**Consigne:** Recopiez à l'identique le passage du texte sur le mois de Kislev qui va de « Pourtant, comme un » jusqu'à « lueur qui monte. » inclus.

**Texte présenté:**
■ ■ ■
Un regard de lumière
L'obscurité de l'époque paraît parfois si épaisse que rien ne parvient à la percer. C'est ainsi qu'elle peut régner sans partage sur les esprits et les cœurs au point de parvenir à refouler la réalité jusque dans les confins de la conscience. Nombreux sont ainsi les évènements qui, malgré la clarté de leurs enseignements, sont interprétés à l'inverse de l'évidence dont ils sont porteurs. Pour tous les hommes que la nuit des âmes et des intelligences s indispose, c'est là une expérience douloureuse.
Pourtant, comme un grand rythme qui dépasse les soubresauts du quotidien, voici revenu le mois de Kislev. Dès son ouverture, il a apporté ce qu'il recèle depuis toujours : une lumière sereine. C'est là, en effet, ce qui le caractérise. Mois de la fête de 'Hanoucca, il est celui où, d'abord spirituellement, l'ombre recule. Alors que nous n'en somme qu'à sa première moitié, son influence, déjà perceptible, redonne à la période les couleurs de l'espoir et de la vie. De fait, Kislev est ainsi un temps de ressourcement. Il est un mois où rien ne peut remettre en cause la puissance et la grandeur de la lueur qui monte.
Certes, en une époque de bouleversement, alors que le monde fait déferler toutes les formes du malheur des hommes et que la vérité et l'honnêteté semblent remisées pour longtemps au magasin des accessoires, ce n'est pas à une vision de lumière que nous sommes invités. Pourtant, elle est là présente, juste à la limite du regard. Elle grandit de jour en jour et laisse présager sa victoire éternelle. Car les choses sont ainsi faites : devant le jour qui se lève, la nuit ne peut que reculer. Plus encore, celle-ci n'a pour désir profond que de s'effacer peu à peu.
■ ■ ■
**Données fournies:**
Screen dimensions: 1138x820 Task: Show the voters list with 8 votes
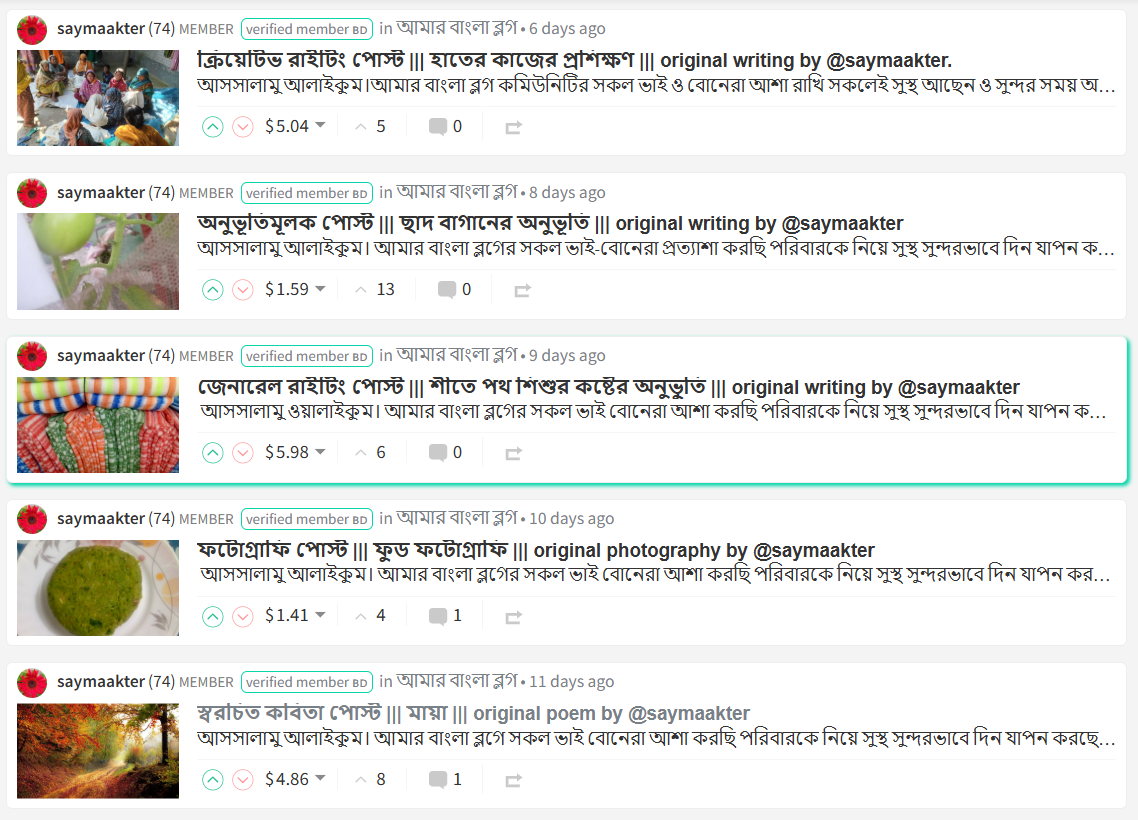coord(370,779)
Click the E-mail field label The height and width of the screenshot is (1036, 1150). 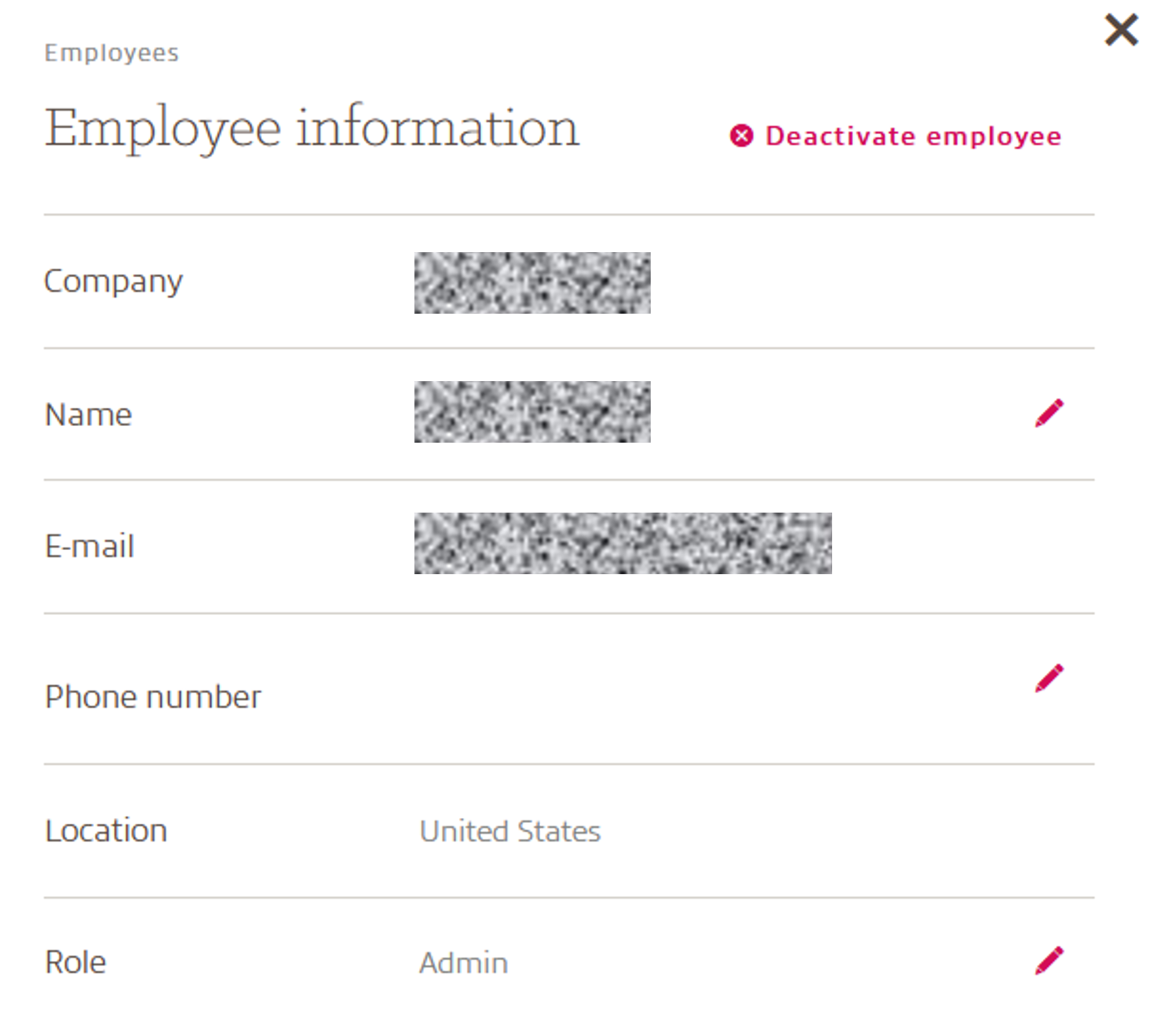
■ ■ ■
**Réponse rédigée:**
Pourtant, comme un grand rythme qui dépasse les soubresauts du quotidien, voici revenu le mois de Kislev. Dès son ouverture, il a apporté ce qu'il recèle depuis toujours : une lumière sereine. C'est là, en effet, ce qui le caractérise. Mois de la fête de 'Hanoucca, il est celui où, d'abord spirituellement, l'ombre recule. Alors que nous n'en somme qu'à sa première moitié, son influence, déjà perceptible, redonne à la période les couleurs de l'espoir et de la vie. De fait, Kislev est ainsi un temps de ressourcement. Il est un mois où rien ne peut remettre en cause la puissance et la grandeur de la lueur qui monte.